Hart, aber fair streiten

Dr. Sascha Raabe (SPD), Bundestagsabgeordneter

Das Corona-Virus scheint bei einigen Menschen auch den Verstand zu befallen. Keine Verschwörungstheorie ist zu blöd, um nicht tausende Follower in den sozialen Medien zu haben. Bill Gates, der als weltweit größter Spender mit seiner Stiftung unzähligen Kindern in Afrika das Leben gerettet hat, wird als Teufel auf sogenannten „Hygienedemos“ verunglimpft.

Ich hatte als Entwicklungspolitiker bereits mehrmals die Gelegenheit, mich mit Bill Gates persönlich und intensiv über die Arbeit seiner Stiftung auszutauschen und schätze sein Engagement sehr. Es ist einfach nur widerlich, wenn „Starkoch“ Attila Hildmann schwadroniert, dass „Satanist“ Gates die Weltbevölkerung auf 500 Millionen reduzieren wolle, um die Verbliebenen dann mithilfe vorher implantierter Chips zu steuern. Der Sänger Xavier Naidoo faselt von unterirdischen Lagern, in denen Kinder von einer Elite gefangen gehalten werden, um aus ihrem Blut ein Lebenselixier zu machen. Nun könnte man Hildmann und Naidoo als vereinzelte „geistig Verwirrte“ abtun. Das Problem ist, dass tausende Menschen in Deutschland diesen Unsinn glauben. Leider verwischen sich auf vielen Corona-Demos die Grenzen zwischen berechtigter Kritik und gefährlicher Hetze.
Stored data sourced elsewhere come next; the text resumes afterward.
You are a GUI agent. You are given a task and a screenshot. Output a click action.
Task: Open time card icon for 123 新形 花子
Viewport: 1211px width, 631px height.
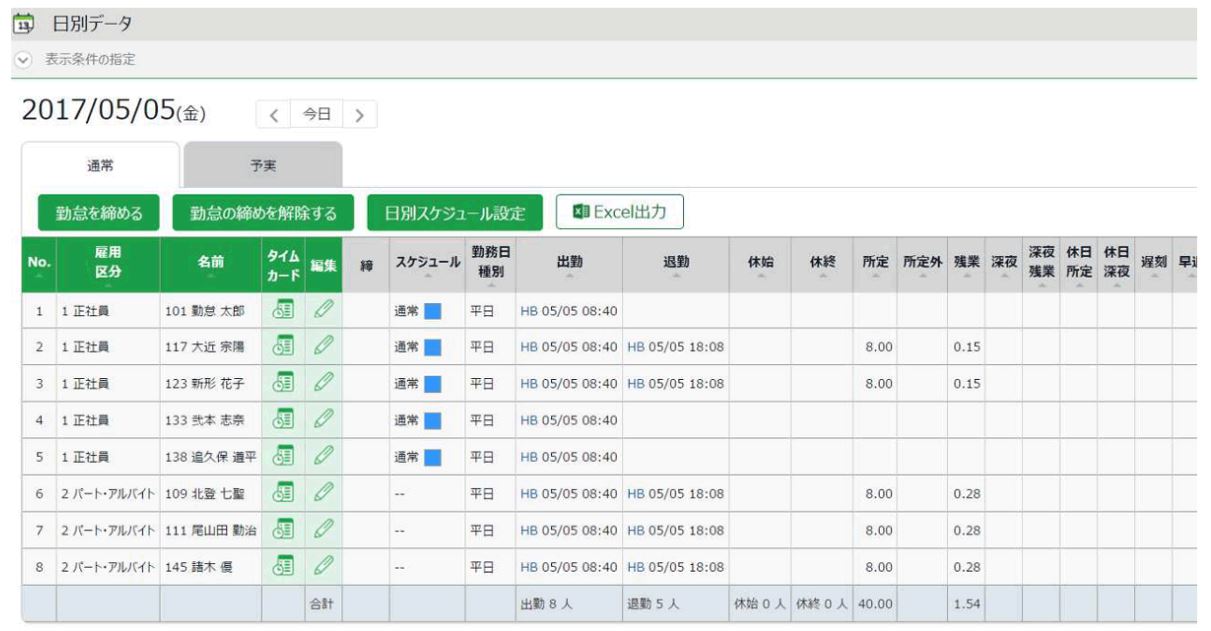pos(281,383)
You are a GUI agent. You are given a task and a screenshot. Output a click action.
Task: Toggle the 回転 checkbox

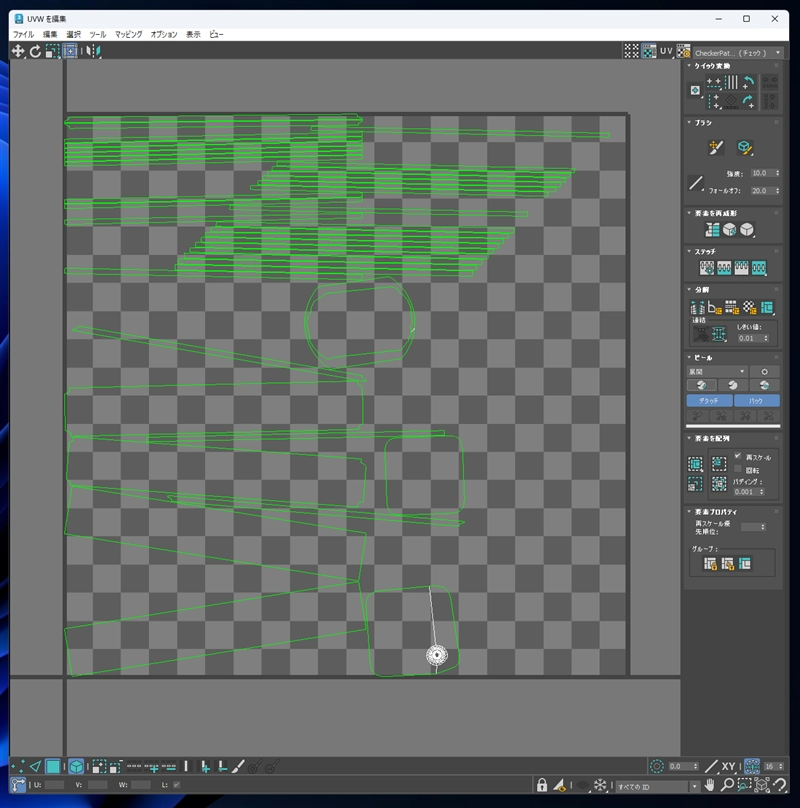coord(738,468)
Persönlich gehöre ich auch zu denen, die sich seit Ostern eher für schnellere weitere Lockerungen aussprechen. Trotzdem respektiere ich alle, die lieber etwas vorsichtiger vorgehen wollen. Also: Bitte hart, aber immer fair - und ohne Aluhut - über den richtigen Weg streiten. Zu einer sachlichen Auseinandersetzung gehört, dass es natürlich völlig legitim ist, kritisch zu hinterfragen, ob die getroffenen Maßnahmen angemessen waren bzw. sind oder nicht. Schließlich geht es um gravierende Einschränkungen der Grundrechte. Für mich ist die erfreuliche drastische Senkung der täglichen Zahlen der Neuinfizierten eindeutig ein Erfolg der bisher getroffenen Maßnahmen. Von 6.000 Neuinfizierten pro Tag sind wir auf etwa 500 pro Tag stabil gesunken. Während bis Mitte April noch nicht genau bekannt war, was die Hauptübertragungswege sind, haben wir mittlerweile recht gesicherte Erfahrungen und Erkenntnisse: Eng gedrängte Zusammenkünfte von vielen Menschen in geschlossenen, schlecht belüfteten Räumen sind die mit Abstand größte Risikoquelle. Eine Übertragung des Corona-Virus im Freien ist hingegen sehr unwahrscheinlich.

Meiner Ansicht nach reicht es deshalb bis zur Verfügung eines Impfstoffes aus, in geschlossenen öffentlichen Räumen möglichst Abstand zu halten, gut zu lüften und eine Mund-Nasen-Maske zu tragen. Fast alle Aktivitäten im Freien vom Sport über kulturelle Open-Air-Veranstaltungen bis zum Freibad sind unter Beachtung praktikabler Abstandsregeln relativ gefahrlos möglich. In diesem Sinne sollten weitere Lockerungen zeitnah erfolgen, ohne sorglos zu werden. Wenn wir zusammenhalten und fair miteinander umgehen, werden wir die Corona-Krise bestmöglich überstehen.